• [THE TASK]: Please give the entries as a numbered list, starting with their very first line and going on through the line that contains "Toggle italic formatting", with any blank lines left out.

• [PROVIDED ENTRIES]:

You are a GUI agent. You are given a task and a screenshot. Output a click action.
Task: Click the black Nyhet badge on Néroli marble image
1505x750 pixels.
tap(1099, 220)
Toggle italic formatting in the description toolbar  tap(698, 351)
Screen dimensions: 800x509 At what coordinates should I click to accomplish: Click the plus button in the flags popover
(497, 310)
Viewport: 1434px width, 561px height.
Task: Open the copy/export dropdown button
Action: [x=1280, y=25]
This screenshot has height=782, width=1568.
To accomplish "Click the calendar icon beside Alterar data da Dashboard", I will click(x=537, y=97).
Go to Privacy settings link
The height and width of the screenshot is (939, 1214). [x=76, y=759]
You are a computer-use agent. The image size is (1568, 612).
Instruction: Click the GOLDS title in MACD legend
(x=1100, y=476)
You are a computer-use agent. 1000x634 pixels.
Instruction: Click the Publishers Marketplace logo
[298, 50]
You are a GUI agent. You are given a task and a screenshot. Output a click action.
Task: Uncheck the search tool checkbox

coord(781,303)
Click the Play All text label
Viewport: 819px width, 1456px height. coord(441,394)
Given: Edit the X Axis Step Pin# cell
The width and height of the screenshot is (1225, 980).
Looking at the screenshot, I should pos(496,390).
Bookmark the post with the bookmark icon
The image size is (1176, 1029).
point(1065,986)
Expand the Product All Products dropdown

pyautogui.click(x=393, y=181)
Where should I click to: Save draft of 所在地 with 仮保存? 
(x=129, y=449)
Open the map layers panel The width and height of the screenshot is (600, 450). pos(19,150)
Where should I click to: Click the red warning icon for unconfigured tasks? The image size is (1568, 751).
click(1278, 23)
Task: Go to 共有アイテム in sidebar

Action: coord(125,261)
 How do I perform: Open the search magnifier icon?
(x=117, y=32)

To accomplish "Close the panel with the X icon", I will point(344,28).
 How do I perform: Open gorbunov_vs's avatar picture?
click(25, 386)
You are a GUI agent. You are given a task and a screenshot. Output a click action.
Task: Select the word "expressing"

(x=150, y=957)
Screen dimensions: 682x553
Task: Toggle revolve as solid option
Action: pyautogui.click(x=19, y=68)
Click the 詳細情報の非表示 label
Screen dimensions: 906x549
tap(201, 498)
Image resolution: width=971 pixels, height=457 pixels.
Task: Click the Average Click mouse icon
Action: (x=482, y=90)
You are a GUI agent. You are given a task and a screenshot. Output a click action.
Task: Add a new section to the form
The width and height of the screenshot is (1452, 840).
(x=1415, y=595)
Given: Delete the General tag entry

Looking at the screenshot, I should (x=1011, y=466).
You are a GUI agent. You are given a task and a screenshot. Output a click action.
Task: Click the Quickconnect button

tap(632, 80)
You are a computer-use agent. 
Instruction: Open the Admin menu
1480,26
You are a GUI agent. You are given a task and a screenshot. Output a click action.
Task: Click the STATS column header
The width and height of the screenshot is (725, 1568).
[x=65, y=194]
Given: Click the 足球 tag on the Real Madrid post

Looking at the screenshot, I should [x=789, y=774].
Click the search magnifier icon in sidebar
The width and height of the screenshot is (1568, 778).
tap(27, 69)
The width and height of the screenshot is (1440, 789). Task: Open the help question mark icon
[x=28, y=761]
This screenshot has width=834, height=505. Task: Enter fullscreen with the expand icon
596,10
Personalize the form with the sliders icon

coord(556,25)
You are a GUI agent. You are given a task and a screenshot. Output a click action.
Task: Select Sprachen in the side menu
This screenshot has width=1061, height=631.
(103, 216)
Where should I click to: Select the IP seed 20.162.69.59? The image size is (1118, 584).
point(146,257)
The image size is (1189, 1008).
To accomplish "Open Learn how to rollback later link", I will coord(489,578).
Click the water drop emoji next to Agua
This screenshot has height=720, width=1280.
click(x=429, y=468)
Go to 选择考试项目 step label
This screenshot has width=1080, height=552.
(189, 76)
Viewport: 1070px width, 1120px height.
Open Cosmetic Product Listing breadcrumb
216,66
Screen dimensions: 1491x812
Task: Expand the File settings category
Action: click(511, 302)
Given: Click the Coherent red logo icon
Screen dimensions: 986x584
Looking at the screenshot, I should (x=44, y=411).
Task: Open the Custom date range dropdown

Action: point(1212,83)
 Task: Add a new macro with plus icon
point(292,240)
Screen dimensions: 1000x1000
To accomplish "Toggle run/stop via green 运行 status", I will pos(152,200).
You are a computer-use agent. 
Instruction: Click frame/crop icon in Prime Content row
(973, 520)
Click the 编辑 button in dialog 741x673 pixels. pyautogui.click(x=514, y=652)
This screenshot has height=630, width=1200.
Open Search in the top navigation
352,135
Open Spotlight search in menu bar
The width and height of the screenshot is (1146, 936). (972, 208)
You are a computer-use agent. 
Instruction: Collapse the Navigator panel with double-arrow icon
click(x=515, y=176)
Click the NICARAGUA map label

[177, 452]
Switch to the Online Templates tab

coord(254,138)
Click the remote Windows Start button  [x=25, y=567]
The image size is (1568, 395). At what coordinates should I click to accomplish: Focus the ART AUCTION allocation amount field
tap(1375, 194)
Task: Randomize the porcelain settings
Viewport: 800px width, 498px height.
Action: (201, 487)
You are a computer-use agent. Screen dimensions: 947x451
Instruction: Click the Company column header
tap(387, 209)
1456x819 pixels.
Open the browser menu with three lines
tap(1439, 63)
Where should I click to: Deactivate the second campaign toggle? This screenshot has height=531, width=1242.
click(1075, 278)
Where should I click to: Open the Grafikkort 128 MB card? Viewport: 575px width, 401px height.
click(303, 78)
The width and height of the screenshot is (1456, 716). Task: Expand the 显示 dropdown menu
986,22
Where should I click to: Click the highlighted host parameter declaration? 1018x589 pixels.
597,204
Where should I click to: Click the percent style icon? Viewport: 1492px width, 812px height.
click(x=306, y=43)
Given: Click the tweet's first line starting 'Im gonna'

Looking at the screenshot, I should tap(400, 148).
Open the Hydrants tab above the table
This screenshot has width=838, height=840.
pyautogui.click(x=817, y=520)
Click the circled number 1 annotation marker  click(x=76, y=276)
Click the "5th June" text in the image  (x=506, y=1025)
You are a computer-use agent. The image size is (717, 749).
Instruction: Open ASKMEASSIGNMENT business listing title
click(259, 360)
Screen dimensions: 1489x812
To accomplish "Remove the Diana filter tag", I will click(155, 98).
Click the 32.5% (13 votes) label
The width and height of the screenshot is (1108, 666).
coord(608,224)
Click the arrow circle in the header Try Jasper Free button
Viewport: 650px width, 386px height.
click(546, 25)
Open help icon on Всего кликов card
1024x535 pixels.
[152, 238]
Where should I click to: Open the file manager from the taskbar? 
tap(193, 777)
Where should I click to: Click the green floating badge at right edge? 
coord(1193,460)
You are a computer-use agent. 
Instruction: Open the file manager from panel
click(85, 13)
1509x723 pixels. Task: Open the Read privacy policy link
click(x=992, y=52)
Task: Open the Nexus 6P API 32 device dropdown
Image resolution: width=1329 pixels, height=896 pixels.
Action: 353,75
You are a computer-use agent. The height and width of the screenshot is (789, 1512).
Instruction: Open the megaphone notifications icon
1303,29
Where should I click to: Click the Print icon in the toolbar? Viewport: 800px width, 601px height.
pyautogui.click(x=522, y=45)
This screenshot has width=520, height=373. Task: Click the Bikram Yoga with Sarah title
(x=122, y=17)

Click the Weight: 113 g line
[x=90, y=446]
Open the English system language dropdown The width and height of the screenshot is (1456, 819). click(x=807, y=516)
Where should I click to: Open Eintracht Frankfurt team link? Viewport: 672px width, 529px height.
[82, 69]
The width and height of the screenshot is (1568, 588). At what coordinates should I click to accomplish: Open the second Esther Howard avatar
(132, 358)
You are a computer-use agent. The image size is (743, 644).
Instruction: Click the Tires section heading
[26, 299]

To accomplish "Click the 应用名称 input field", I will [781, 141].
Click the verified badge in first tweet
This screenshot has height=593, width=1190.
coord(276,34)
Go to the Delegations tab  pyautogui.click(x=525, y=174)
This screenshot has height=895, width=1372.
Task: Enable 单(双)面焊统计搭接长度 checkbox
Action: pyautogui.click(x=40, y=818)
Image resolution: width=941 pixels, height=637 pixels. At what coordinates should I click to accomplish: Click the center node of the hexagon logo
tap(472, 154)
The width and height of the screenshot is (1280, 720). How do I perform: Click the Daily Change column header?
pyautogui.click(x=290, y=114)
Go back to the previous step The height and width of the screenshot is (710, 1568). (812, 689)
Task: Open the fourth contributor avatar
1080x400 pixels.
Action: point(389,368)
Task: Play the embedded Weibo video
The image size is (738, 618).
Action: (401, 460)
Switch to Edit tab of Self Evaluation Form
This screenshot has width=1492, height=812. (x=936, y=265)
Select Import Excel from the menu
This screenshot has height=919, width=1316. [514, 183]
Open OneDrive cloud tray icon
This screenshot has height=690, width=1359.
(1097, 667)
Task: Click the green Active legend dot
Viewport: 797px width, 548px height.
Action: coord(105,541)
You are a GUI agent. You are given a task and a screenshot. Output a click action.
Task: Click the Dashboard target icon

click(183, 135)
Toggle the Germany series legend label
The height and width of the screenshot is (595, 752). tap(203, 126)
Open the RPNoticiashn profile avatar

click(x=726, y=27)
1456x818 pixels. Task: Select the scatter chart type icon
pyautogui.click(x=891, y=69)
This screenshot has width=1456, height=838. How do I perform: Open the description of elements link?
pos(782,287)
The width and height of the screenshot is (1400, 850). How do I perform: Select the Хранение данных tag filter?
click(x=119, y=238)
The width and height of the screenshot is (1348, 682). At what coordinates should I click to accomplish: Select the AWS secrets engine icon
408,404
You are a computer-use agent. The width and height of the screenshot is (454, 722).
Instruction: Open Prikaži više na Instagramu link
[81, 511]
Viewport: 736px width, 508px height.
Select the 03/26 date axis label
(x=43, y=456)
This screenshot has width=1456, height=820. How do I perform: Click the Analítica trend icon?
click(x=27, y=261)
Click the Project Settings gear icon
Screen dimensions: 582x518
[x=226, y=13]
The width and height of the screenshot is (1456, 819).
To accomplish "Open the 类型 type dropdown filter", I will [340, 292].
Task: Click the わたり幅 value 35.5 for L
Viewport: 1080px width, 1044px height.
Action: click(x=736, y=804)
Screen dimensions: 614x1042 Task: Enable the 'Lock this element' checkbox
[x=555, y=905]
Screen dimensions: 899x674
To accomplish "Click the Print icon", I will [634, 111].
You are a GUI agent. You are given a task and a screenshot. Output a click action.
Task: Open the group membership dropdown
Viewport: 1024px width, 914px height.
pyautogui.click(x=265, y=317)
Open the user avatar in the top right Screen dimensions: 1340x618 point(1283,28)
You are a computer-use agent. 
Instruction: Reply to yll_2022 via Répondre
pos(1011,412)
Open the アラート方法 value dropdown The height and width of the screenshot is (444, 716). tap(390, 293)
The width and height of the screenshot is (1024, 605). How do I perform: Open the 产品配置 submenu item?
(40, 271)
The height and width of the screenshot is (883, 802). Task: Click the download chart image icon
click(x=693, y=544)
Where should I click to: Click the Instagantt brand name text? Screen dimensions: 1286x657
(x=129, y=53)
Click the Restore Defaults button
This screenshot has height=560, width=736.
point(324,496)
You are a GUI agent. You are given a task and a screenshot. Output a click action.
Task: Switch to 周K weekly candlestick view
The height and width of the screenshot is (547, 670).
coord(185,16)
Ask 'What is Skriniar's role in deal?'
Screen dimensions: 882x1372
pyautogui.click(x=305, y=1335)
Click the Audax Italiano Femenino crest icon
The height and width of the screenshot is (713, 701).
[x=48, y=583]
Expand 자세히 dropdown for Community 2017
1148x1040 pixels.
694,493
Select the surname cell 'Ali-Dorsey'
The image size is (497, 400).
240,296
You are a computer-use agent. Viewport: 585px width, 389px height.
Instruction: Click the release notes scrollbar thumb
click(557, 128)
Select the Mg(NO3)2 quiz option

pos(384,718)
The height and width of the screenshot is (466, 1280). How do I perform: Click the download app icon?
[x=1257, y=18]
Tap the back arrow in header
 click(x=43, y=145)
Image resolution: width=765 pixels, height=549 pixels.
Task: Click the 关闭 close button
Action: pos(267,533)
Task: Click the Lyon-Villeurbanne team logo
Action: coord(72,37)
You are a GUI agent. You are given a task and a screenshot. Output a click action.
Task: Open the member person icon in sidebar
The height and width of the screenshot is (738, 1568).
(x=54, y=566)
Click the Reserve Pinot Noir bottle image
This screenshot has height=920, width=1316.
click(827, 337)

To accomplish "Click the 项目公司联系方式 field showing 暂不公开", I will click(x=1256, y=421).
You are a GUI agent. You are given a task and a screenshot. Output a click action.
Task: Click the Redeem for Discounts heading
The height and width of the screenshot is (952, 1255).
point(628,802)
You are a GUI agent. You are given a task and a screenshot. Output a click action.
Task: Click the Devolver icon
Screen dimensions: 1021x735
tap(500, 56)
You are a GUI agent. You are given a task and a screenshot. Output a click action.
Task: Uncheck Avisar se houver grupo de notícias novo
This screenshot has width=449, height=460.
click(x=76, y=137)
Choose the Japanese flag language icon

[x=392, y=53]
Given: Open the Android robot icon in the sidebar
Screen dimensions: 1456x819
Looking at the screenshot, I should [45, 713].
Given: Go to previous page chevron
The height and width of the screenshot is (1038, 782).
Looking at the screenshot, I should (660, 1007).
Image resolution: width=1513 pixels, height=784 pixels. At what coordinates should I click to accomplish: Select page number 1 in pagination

• [RESPONSE]:
1. You are a GUI agent. You are given a task and a screenshot. Output a click action.
2. Task: Click the black Nyhet badge on Néroli marble image
3. 1505x750 pixels.
4. tap(1099, 220)
5. Toggle italic formatting in the description toolbar  tap(698, 351)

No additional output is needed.